:: PROBLEM REQUIREMENTS ::
Retype only the lines running from the beginning of the entries below to the line with "Given: Open Historical", both included. Do not include pictures.

(Stored data)
.....

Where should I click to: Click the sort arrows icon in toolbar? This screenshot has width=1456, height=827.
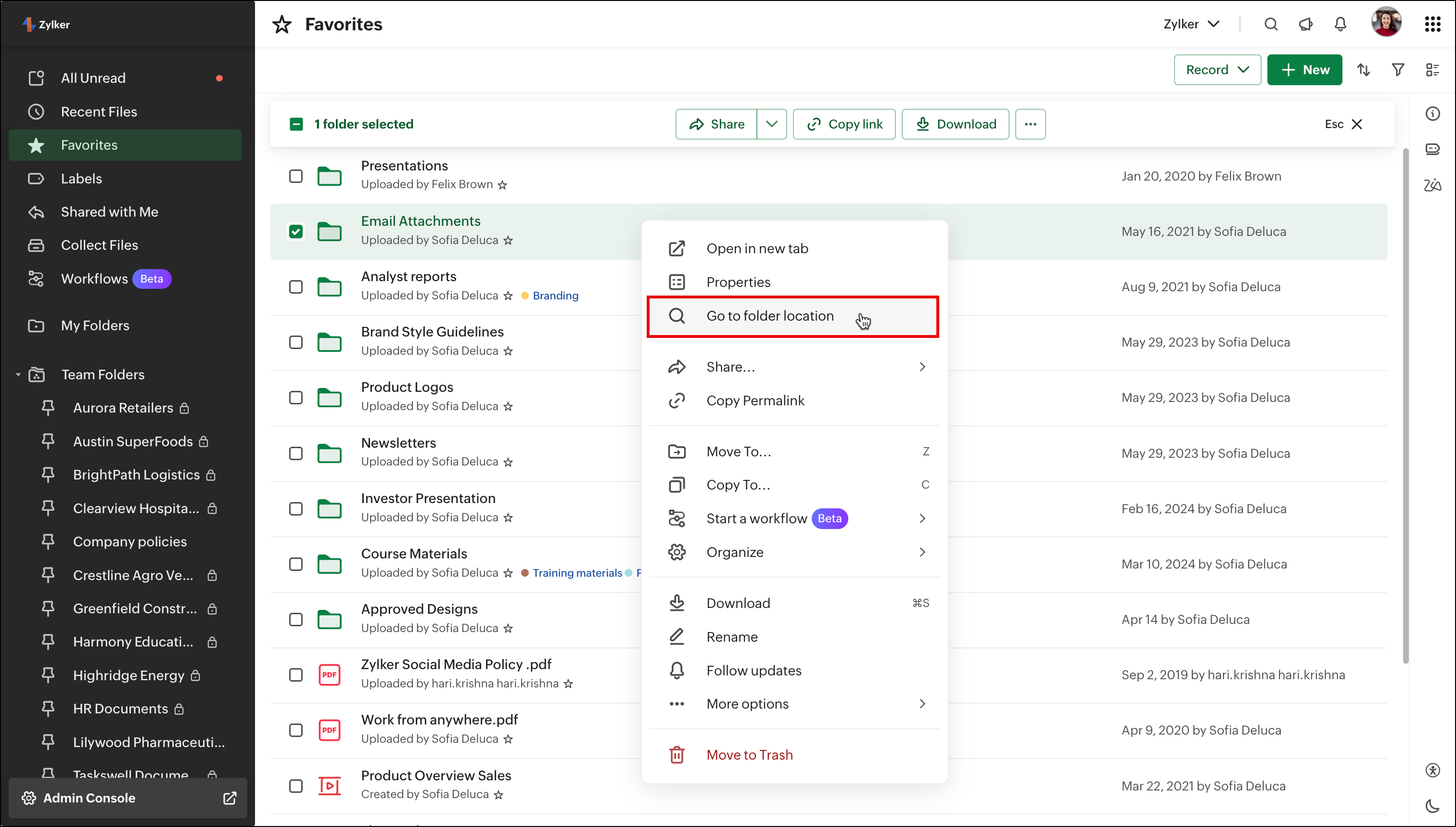pyautogui.click(x=1363, y=70)
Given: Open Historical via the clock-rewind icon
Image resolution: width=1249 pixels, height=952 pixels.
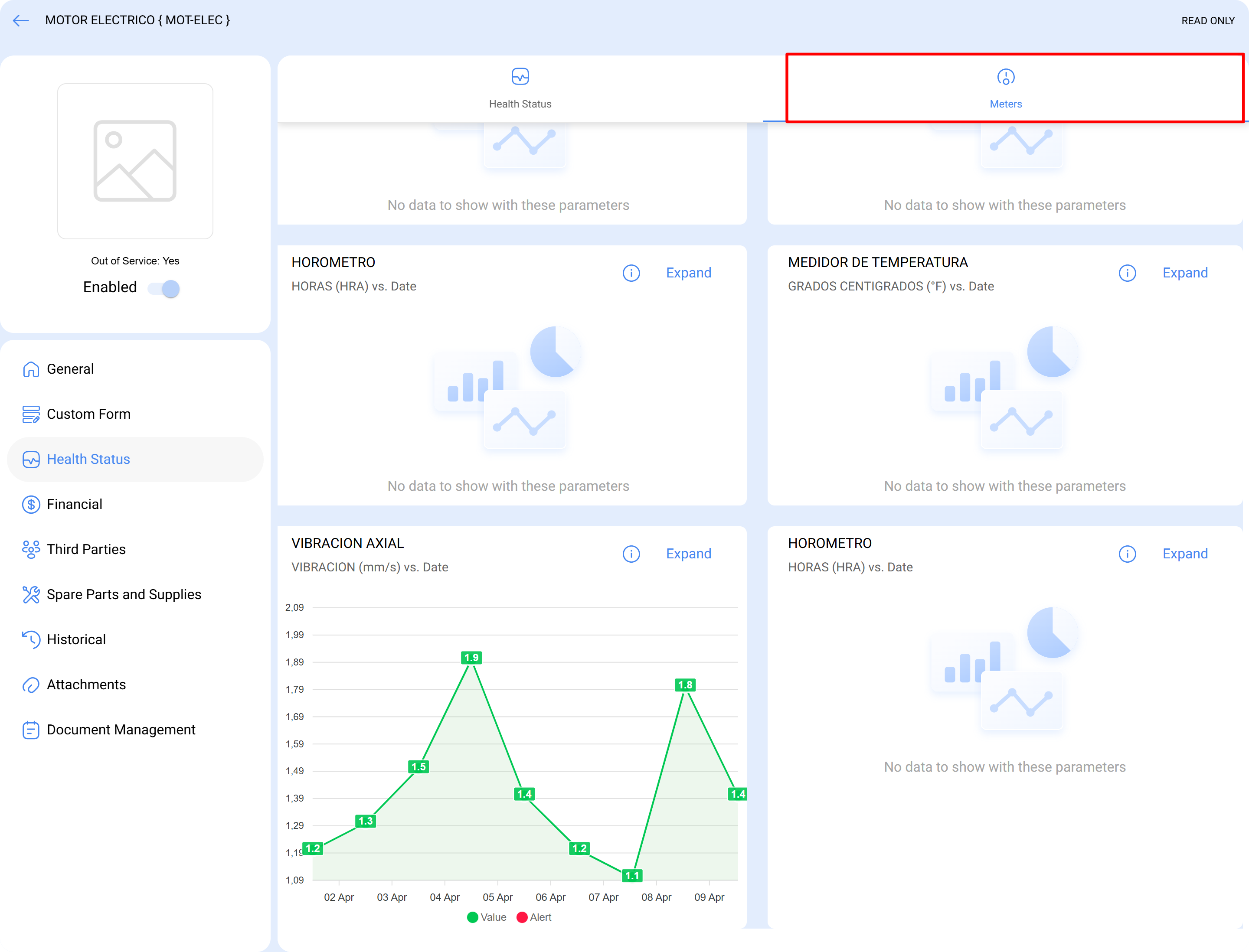Looking at the screenshot, I should 31,639.
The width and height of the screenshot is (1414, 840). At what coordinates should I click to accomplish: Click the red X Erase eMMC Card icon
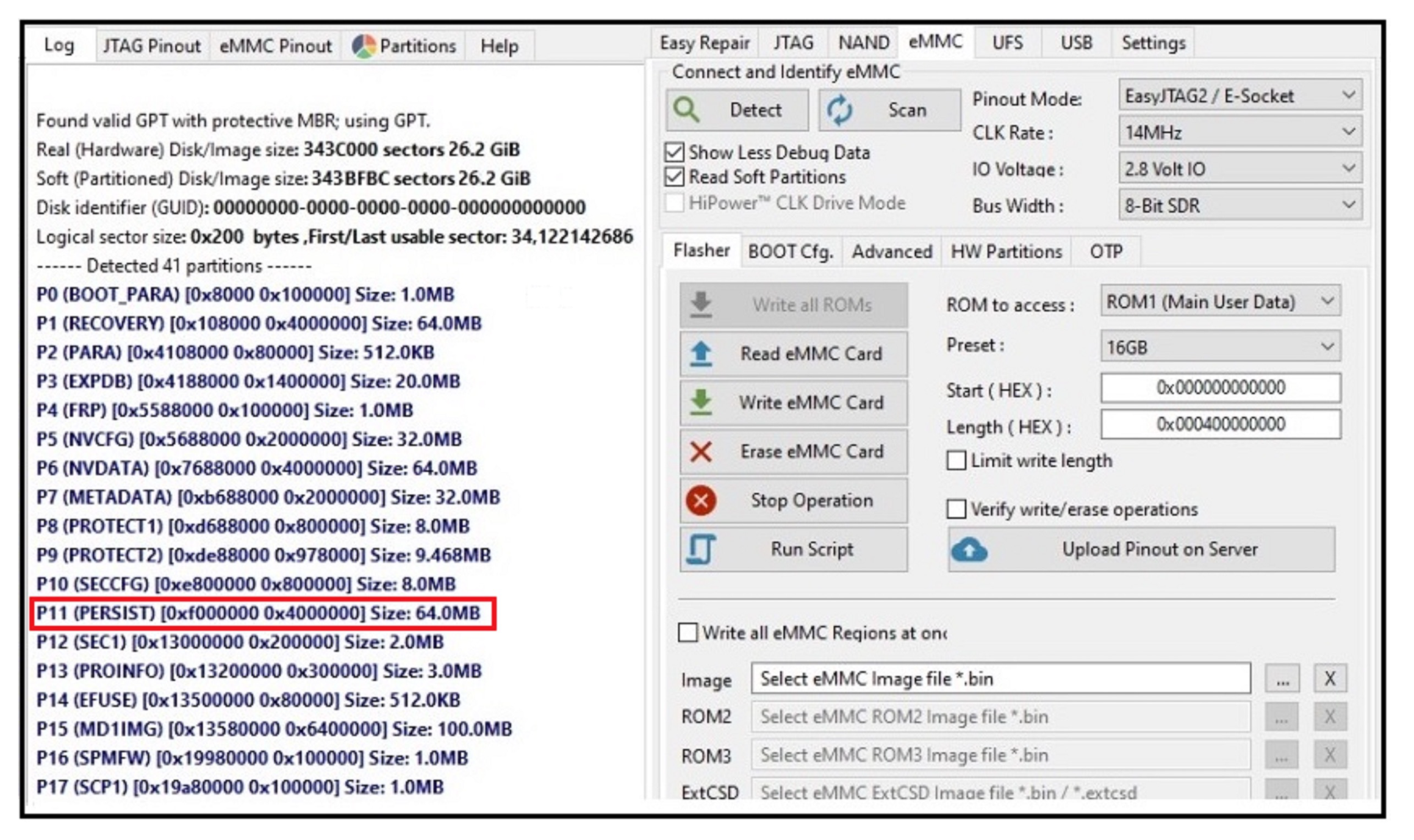click(701, 452)

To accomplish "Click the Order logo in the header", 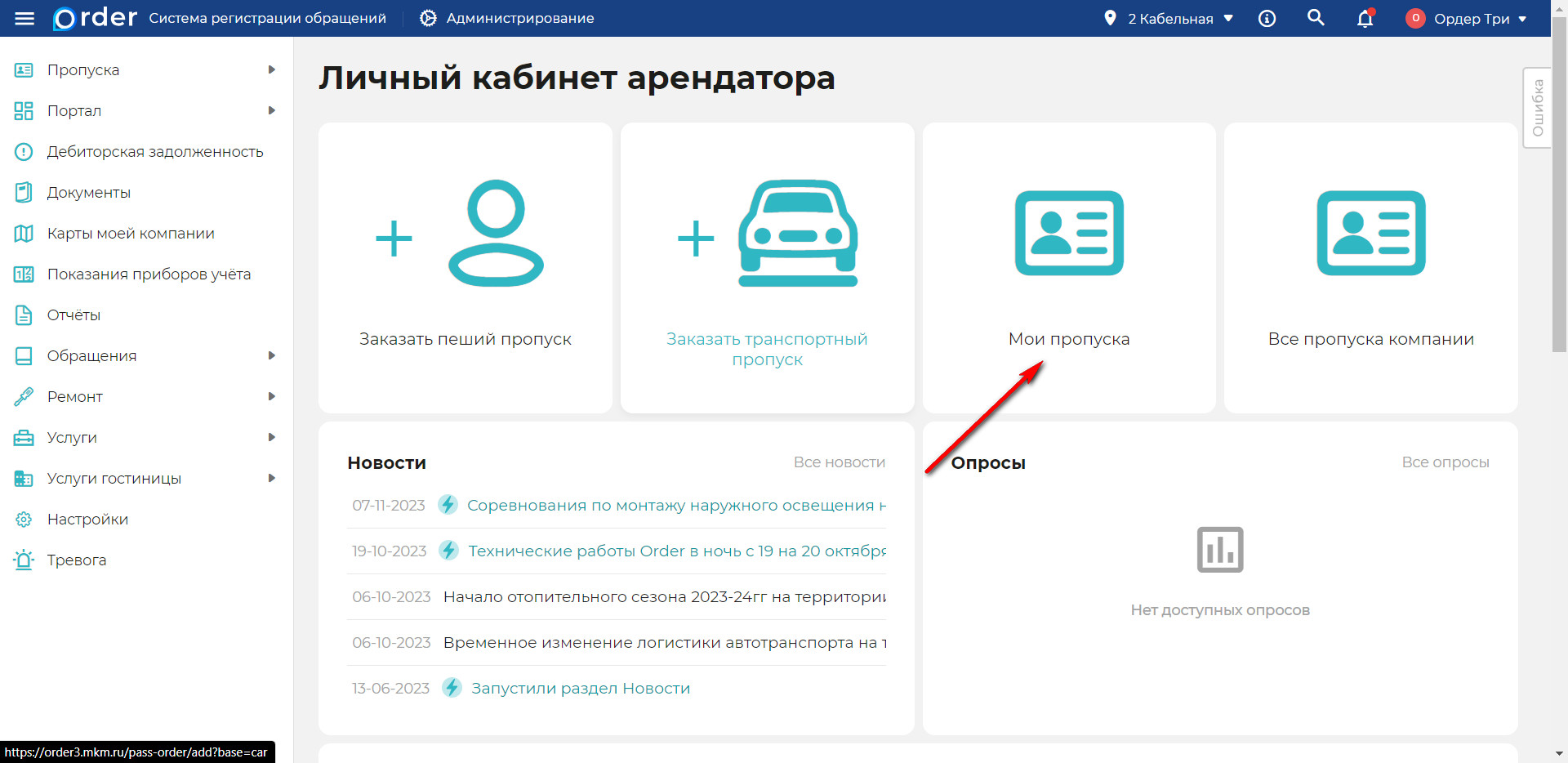I will (94, 18).
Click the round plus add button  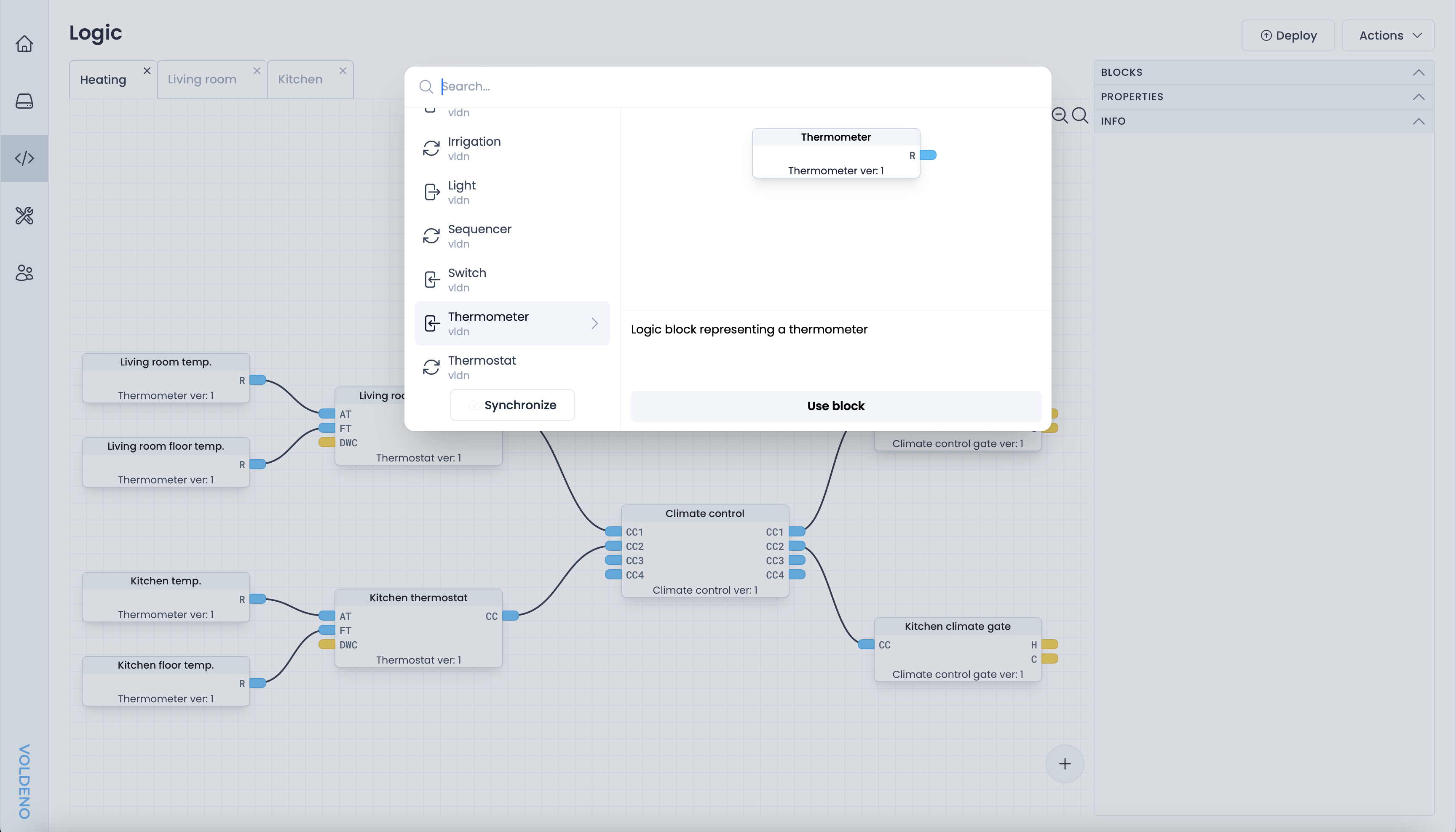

.....

:: TASK SOLUTION ::
Where should I click to: Click the sort arrows icon in toolbar? This screenshot has width=1456, height=827.
pyautogui.click(x=1363, y=70)
Given: Open Historical via the clock-rewind icon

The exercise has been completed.